William Russell meets a young actress destined for screen stardom
SHE looks remarkably like the young Moira Shearer, heart-shaped face,
freckles, shoulder-length golden red hair. Tell her this and she thinks
I mean Norma Shearer, reacts with puzzlement, and says people have told
her she looks like the Hollywood Maureens, O'Hara and O'Sullivan, which
is true, but less so.
Fay Masterson is an actress, just 16, comes from Eltham in South
London, and her next film will be with Mel Gibson, the first the
superstar will direct. There is no way she is going to be another Sinner
from Pinner, the nickname attached to Jane March, the teenager who
starred in the French film, The Lover.
There will be no nudity for Fay Masterson. Not yet anyway. She is far
too clever to say never, because one day the right script, the right
part, might come along. But it will be when she is grown up, and
established, and by then she will not need to strip to further her
career. Nakedness leads only one way, and she is not going to be
typecast at 16.
''No way,'' she says firmly. ''It does not appeal to me. People are
going to be more interested in your body than your acting performance.

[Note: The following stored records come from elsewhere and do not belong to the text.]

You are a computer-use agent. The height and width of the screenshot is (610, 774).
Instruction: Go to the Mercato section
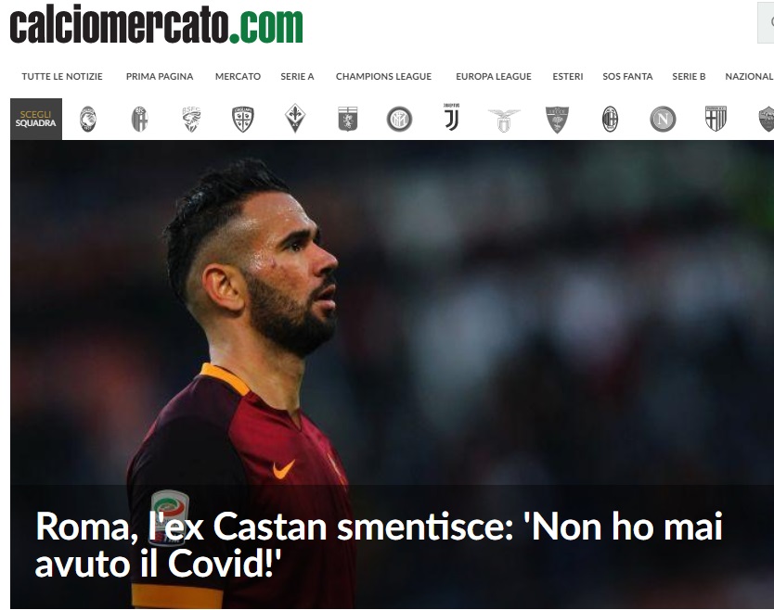pyautogui.click(x=238, y=76)
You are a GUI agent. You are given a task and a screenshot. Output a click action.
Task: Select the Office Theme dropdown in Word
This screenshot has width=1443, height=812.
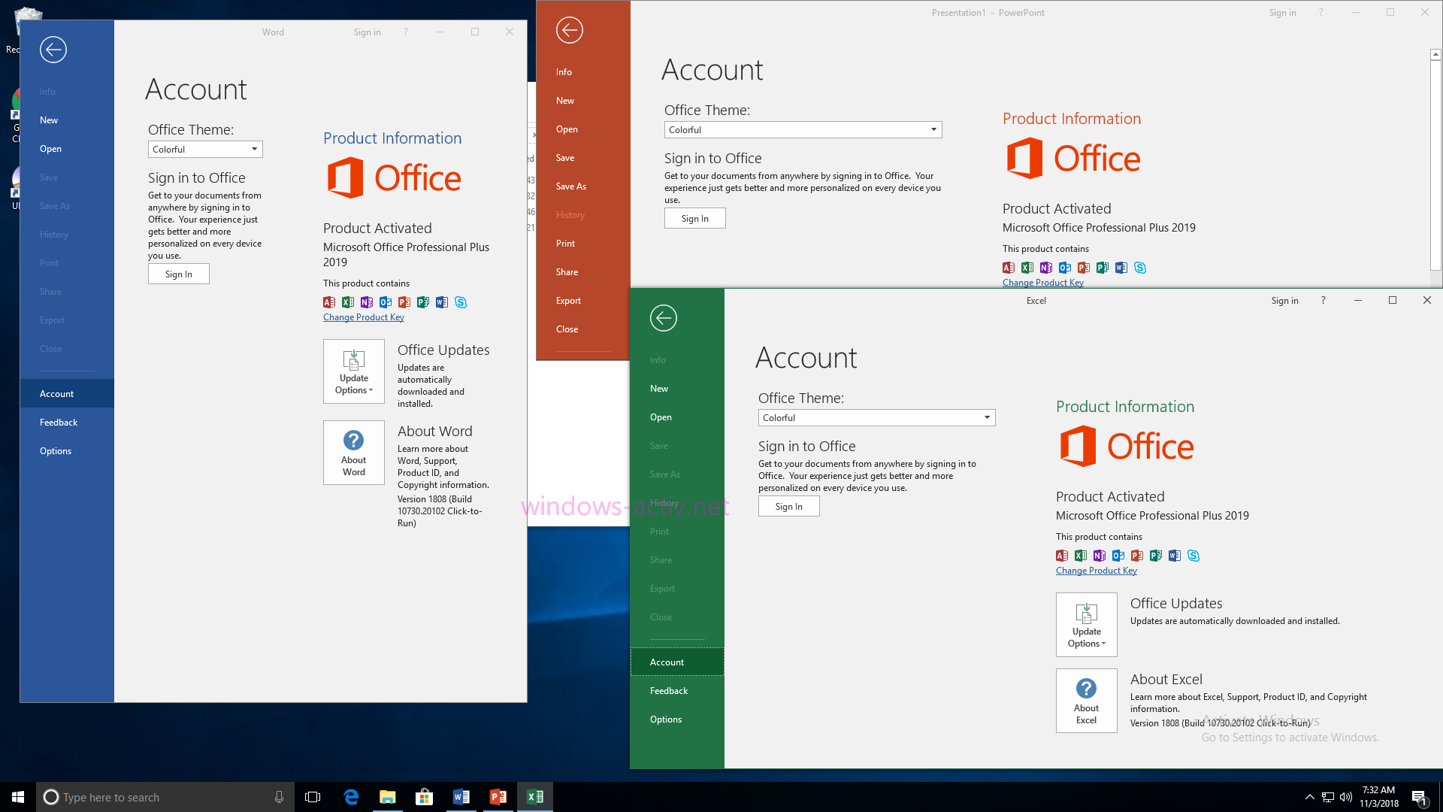204,149
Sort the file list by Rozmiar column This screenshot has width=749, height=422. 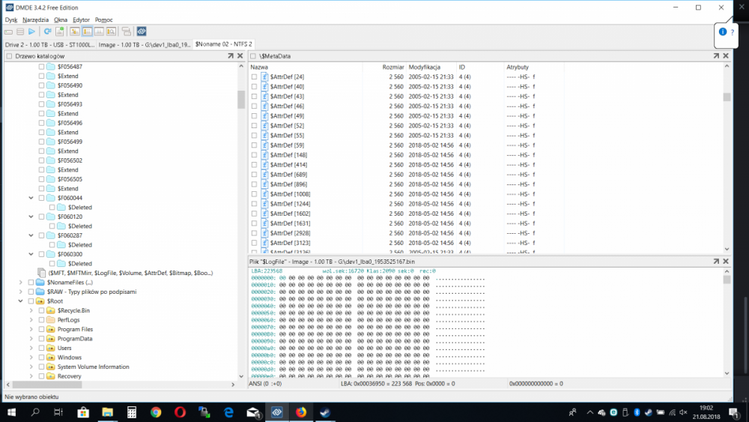[x=393, y=67]
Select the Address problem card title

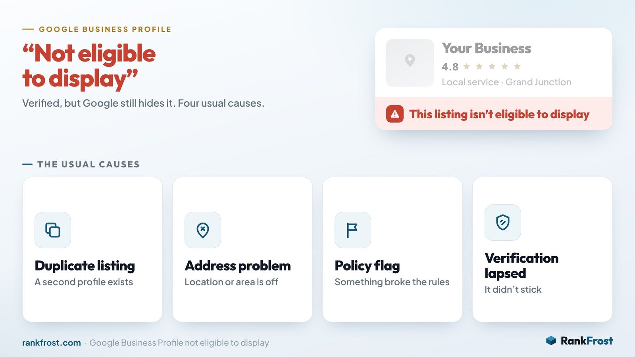238,266
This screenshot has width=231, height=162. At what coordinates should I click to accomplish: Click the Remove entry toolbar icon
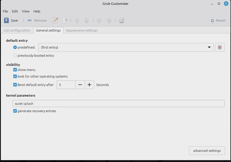(30, 20)
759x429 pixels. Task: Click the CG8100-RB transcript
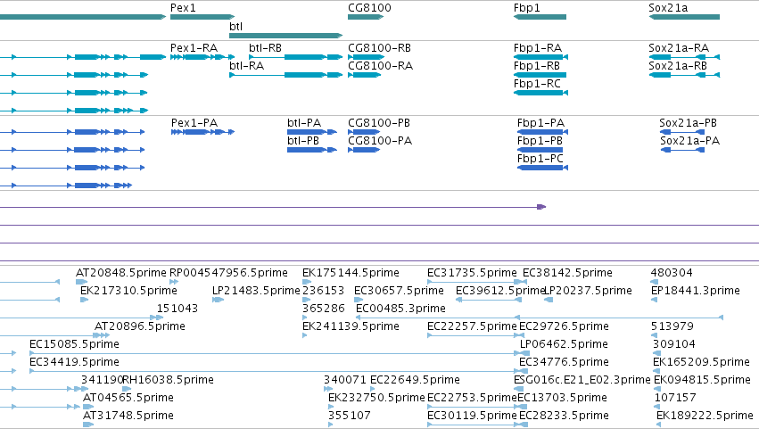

If I did it now I would do nothing else but those kinds of movies and I
don't want to become typecast. It is the variety of roles that keeps you
going.''
We clear up the Moira Shearer misunderstanding, and she says she loved
The Red Shoes. She just loves seeing films. Before she decided acting
was to be her profession she trained to be a dancer, which would seem to
make her perfect casting for The Shearer story when it comes to be made,
as one day it will. She gave up dance at 11 after getting a part in an
American children's film, The Adventures of Pippi Longstocking. Her
mother saw an advertisement for an open audition held in Mayfair, they
went, and Fay was the lucky one in 3000.
A role in Jake's Journey directed by Hal Ashby followed, as did
television parts.
She was then picked by John Avildson to play a young South Afrikaner,
Maria Marais, in his film, The Power of One, about an English boy
growing up during the last war who comes face to face with the
iniquities of apartheid. Maria's father is a leading Boer politician,
and, after falling in love with the boy, she has to unlearn the
prejudices of her upbringing.
The role is small but effective and Fay gets to play opposite Stephen
Dorff, one of the current crop of American leading men of tomorrow. That
role led the casting director at Warner Brothers to suggest her for a
part in Mel Gibson's Man Without a Face, due to start shooting later
this year in Maine.
Meantime, having promoted The Power of One, she is off to Los Angeles
to stay with a friend and see and be seen. She is going alone. Why is
her mother not going? Because she hasn't asked her.
''She knows I am sensible enough to make out what is right from
wrong,'' she said. ''I told Mum, 'I love you, but I am going.' I am
either incredibly stupid or incredibly brave, but it is dead easy to
handle LA as long as you have the right attitude and your head is
screwed on. My mother has always said, 'Right, whatever you want to do,
I support you. I will be happy as long as you are happy.' I want to do
this on my own and she has a life here.''
Then she adds. ''I must be off my trolley.'' But she is nothing of the
kind.
She is also actress enough already to be elusive about her age. I
spent the entire interview under the impression she was sweet 16. She is
18.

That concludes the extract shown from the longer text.